- **ACTIVITY**:
The line that contains "Click Vlad's avatar on 'Тебе на него' comment" and all lines following it to the end of the data below: set these down exactly, and nothing besides.
╭─ SUPPLIED INFORMATION
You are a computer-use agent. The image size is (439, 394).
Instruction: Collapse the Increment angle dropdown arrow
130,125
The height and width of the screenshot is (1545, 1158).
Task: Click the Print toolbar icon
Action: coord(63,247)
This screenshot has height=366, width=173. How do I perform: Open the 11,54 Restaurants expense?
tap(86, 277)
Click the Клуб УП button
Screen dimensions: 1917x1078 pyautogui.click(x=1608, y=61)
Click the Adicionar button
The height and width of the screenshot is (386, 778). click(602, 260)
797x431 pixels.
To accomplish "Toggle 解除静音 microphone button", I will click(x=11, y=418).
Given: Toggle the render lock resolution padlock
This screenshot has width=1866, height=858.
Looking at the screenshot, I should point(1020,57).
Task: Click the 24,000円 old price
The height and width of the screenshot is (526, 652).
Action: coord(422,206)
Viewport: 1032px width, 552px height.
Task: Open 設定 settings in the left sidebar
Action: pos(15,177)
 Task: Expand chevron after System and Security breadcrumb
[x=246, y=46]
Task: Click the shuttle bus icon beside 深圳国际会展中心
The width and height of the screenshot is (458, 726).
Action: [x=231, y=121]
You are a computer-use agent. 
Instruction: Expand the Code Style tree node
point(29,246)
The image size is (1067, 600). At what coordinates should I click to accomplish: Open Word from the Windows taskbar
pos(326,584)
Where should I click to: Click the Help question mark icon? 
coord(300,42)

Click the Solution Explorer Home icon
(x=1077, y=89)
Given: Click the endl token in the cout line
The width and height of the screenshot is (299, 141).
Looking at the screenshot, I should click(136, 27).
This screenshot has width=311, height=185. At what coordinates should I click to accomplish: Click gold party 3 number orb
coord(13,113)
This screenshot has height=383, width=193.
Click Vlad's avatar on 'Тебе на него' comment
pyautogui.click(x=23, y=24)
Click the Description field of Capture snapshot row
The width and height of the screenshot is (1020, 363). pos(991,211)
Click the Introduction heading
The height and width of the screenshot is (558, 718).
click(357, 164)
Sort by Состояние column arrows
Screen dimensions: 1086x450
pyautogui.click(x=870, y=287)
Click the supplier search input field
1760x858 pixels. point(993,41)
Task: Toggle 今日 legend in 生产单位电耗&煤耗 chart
╰─
- **OUTPUT FOR THIS TASK**:
Click Vlad's avatar on 'Тебе на него' comment
pyautogui.click(x=23, y=24)
Click the Description field of Capture snapshot row
The width and height of the screenshot is (1020, 363). pos(991,211)
Click the Introduction heading
The height and width of the screenshot is (558, 718).
click(357, 164)
Sort by Состояние column arrows
Screen dimensions: 1086x450
pyautogui.click(x=870, y=287)
Click the supplier search input field
1760x858 pixels. point(993,41)
Task: Toggle 今日 legend in 生产单位电耗&煤耗 chart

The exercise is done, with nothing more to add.